After uni I set out to try and find some local food sources. I’m going to need more then yoghurt. I wasn’t really sure where to start as all the markets were closed today. I decided to head to the 100 mile cafe, and see if they had some advice. Here I had a chat to one of the managers and he had some handy advice. Some stuff I already knew, like hit up the weekend farmers markets and what not. But he also gave me a booklet on seafood that had whats local, whats ok to fish sustainably and what not. He also put me onto a good website that lists fruit and veggies that are in season. So with a bit of info I set out on the ol’ treddly. Near my old share house from last year, I’d riden past a cheese factory heaps of times, but never stopped to check it out. Its up near Barkley Square, so on my bike and I was there. After having a chat with a lady there, I found out that they made their own cheese there, but weren’t sure where the milk was from. The person who did know had gone home for the day and I’d have to come back one morning.
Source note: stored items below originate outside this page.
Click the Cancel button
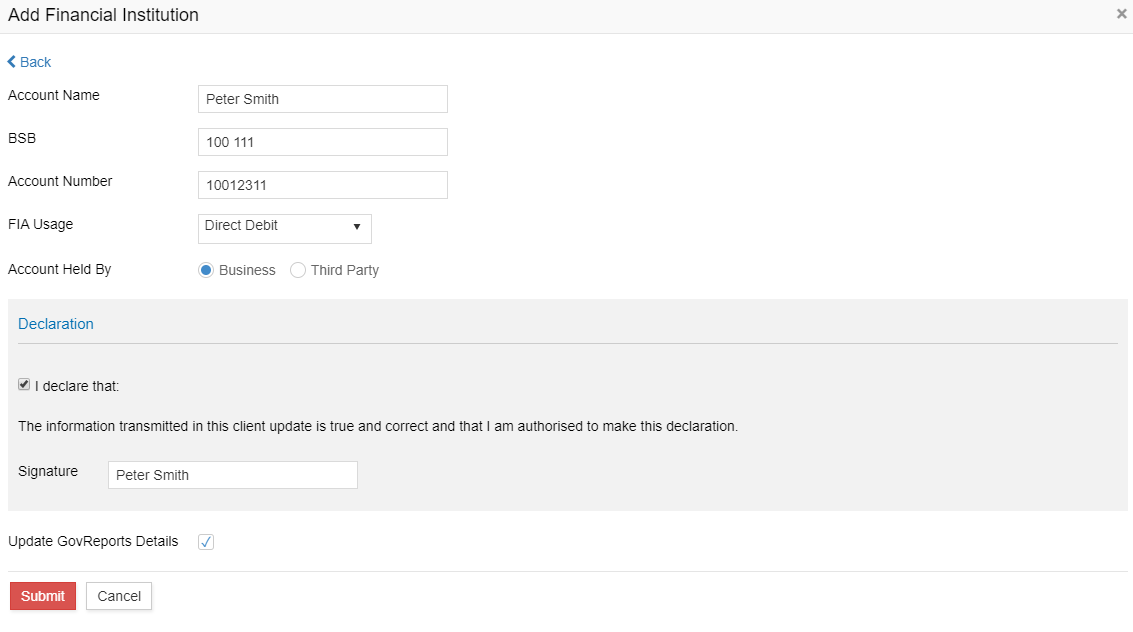Viewport: 1133px width, 632px height. [x=119, y=596]
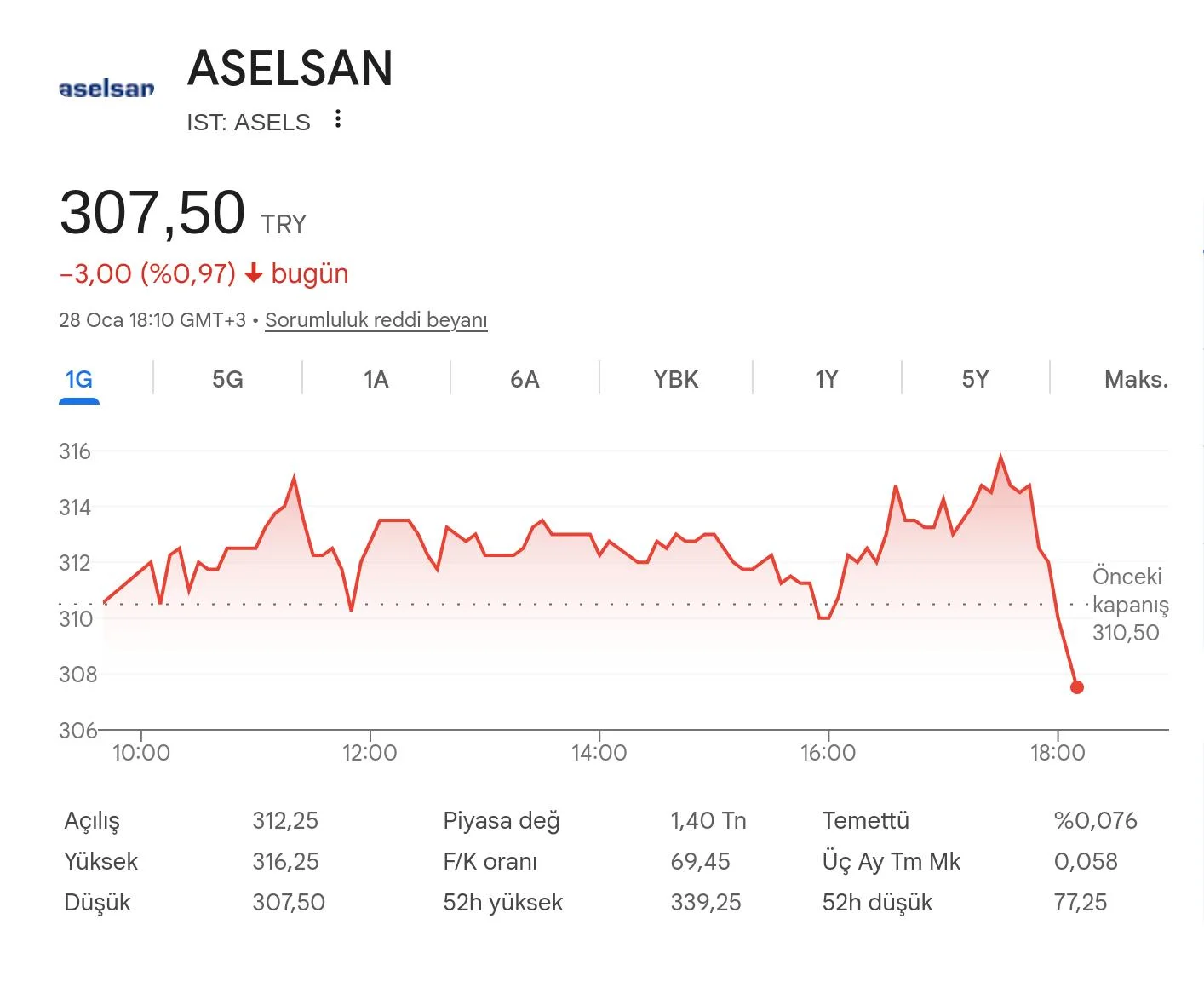Open the Maks. maximum range tab
The height and width of the screenshot is (982, 1204).
pyautogui.click(x=1136, y=379)
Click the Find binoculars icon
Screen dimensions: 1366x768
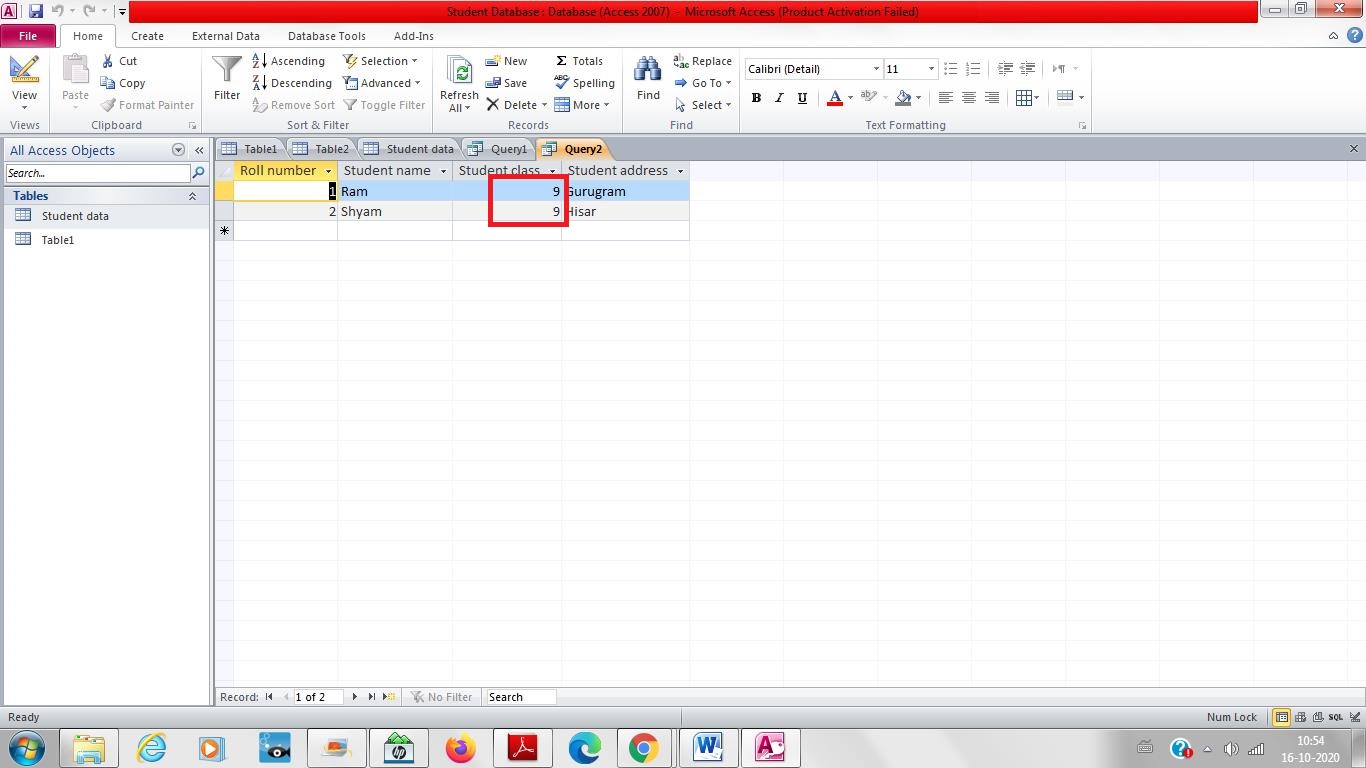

Another lead I’d thought of was Victoria st. Its close to my house and there’s tonnes of grocery shops near by. After a few false starts I noticed a lady shucking cauliflowers at a grocers, so I went to inquire. After having a chat and explaining what I was after, I was pleased to be told that all their veggies came from farms around Geelong, well within my range. Things are looking up. I only had a small backpack, but ended up with some carrots, mushies, potatoes, sweet potato, onions, beans, mint, parsley, spring onions, eggs, ginger and chilli. Then wandering about I tryed a butchers. Their boss had gone home and they weren’t sure where the meat was from. I tried another specialising in pork and they said their meat was from near melbourne. They didn’t know exactly where cos the boss had left as well, but I went with it and got half a kg of pork shoulder.

So for my first meal in Melbourne that was local, I had pork and stir fry veggies with egg through it. I hadn’t eaten anything all day, so I was starving. I was pretty happy with it. I even made some mint tea to go with it all. For dinner I made some soup. It was just a veggie and pork soup with a bit of chilli and ginger to flavour it. Pretty basic but it was filling. I need to find some oil or local butter to fry with.